I thought I was the champion of archaic word use, thanks to my mother who would say things like "busier than a cranberry merchant" if someone was frantic or "gone to where the woodbine twineth" when someone died. I have had to explain quite a number of times that "woodbine" is tree roots and going to where the tree roots intertwine just means you're dead and buried.

Meanest. Yes, of course.  The lowest, poorest or most humble. When we're talking saints, it's a long, long list. St. Rosalia who was so low and humble that when she went off to live in a cave, no one noticed. St. Anthony, not the fella who finds your keys, but the original St. Anthony,  the hermit. The first hermit. He lived on the desert by himself and didn't eat much at all. I think he ate rocks.

I exaggerate.

Or how about an anchoress? You know, one of those holy people who lives in a shed and has food passed through a hole in the wall (infrequently, because they don't eat much, either) like they were Hannibal Lecter or something. But they weren't, of course, they were very holy people who others came to for advice and counsel. The room in which they lived was often attached to a church and had three windows. One that opened into the church so the person could receive Communion, one for food and one to talk to the people who came for advice. I don't know why the people who came for advice couldn't talk through the food window, but I'm willing to bet they really wanted three windows, because three is a great mystical number of balance (as in the Holy Trinity). Juliana of Norwich springs to mind. We don't even remember her by whatever her name was, because she lived on the back end of St. Julian's Church and that's why she's called Juliana. Pretty mean that one.

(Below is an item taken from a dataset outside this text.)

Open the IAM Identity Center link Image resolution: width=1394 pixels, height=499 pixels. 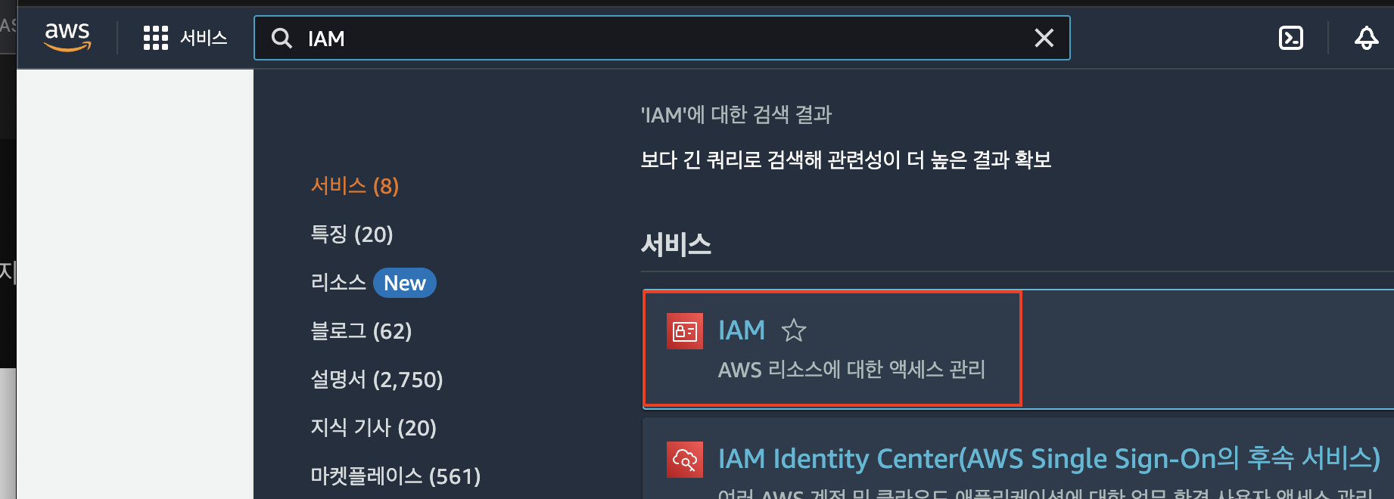[1049, 459]
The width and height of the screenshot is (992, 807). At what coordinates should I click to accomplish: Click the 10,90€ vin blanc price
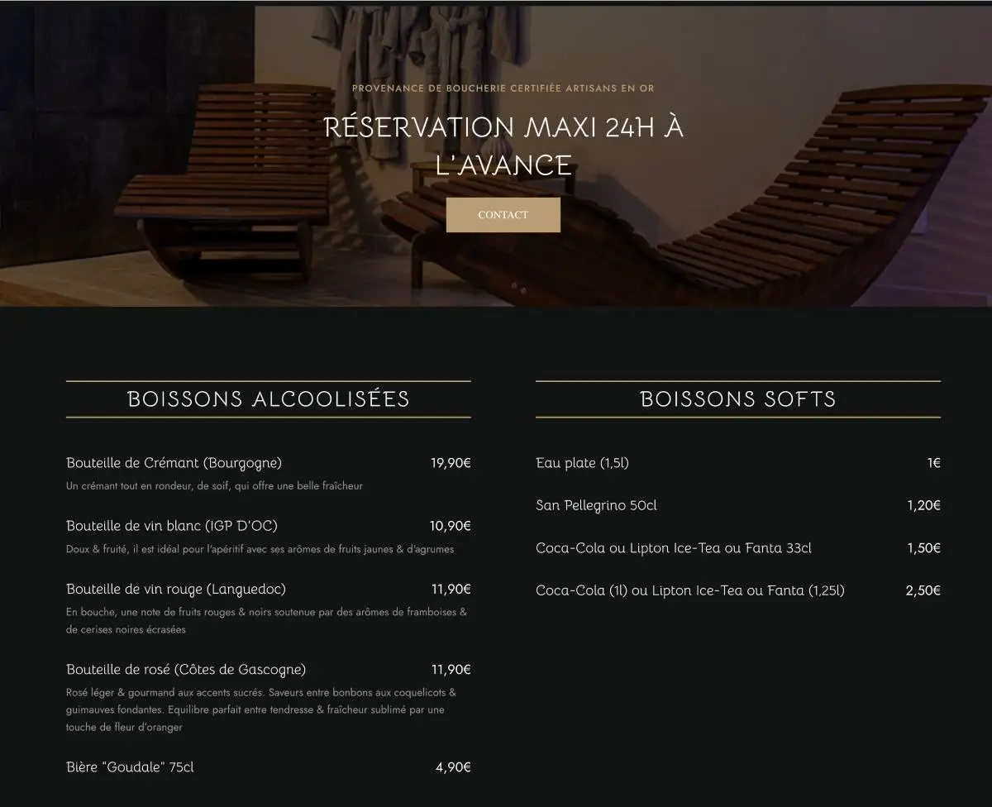pos(450,526)
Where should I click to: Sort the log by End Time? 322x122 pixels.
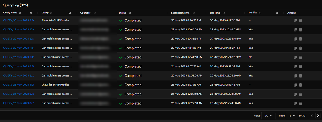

We certainly can't leave St. Francis of Assisi out of this discussion for showing the rest of us how it's done. He took Jesus' admonition to "take no shoes, take no purse (meaning "money" not a handbag or a sassy clutch) at His word. Francis begged for every morsel of food he ate and so did his Brothers. He had really nice clothes, Francis did, because his father was a cloth merchant. But Francis gave them away to a beggar and ran around in that brown thing that Franciscans still wear.

We might also call to mind St. Simon Stylites, who lived on top of a tall pole. Yes, he was on a pedestal, but it was a super humiliating way to life. He often stood on one foot and all his food had to be brought up to him in a basket on a rope. And without going into too much detail, there wasn't a bathroom up there. Very, very mean.

Then, just multiply by hundreds and hundreds of hermits who had followers and monks who founded whole monasteries and Francis who had many, many brothers. Nuns in cloisters, the list goes on.

I think they all fill the bill, living in sheds and caves and on poles, eating almost nothing, wearing clothes until they fall apart and getting other people to follow that plan for living They've gone to where the woodbine twineth, but their souls are most certainly in Heaven.


Kathy (not the other one) said...

I love St. Julian of Norwich. She was an anchoress in England during a time of plague, peasants revolts, and when they were burning of Lollards right next door to her church, and what did she counsel people? Not to worry, because God Himself had told her, "All will be well, and all will be well, and all manner of things will be well."

(By the way, Sister, my headaches are much better--not cured, but better. Thanks for the sympathy and the prayers and the suggestion of praying to St. Stephen and St. Joseph Arimathea though, to be honest, I think seeing the neurologist made is what really made the difference--which is why God gave us neurologists in the first place, isn't it? Though getting an appointment was the dickens, and they may have helped with that.)

Catholic Bibliophagist said...

"Busier than a cranberry merchant." My mother-in-law" used to say that -- a phrase I'd never heard before or since. Thanks for bringing back memories of her.

Anonymous said...

Looking back at the entire, original question, is seem the poster was asking about meanies, not the most humble. I can see why you took it that way.

Thank you for both answers.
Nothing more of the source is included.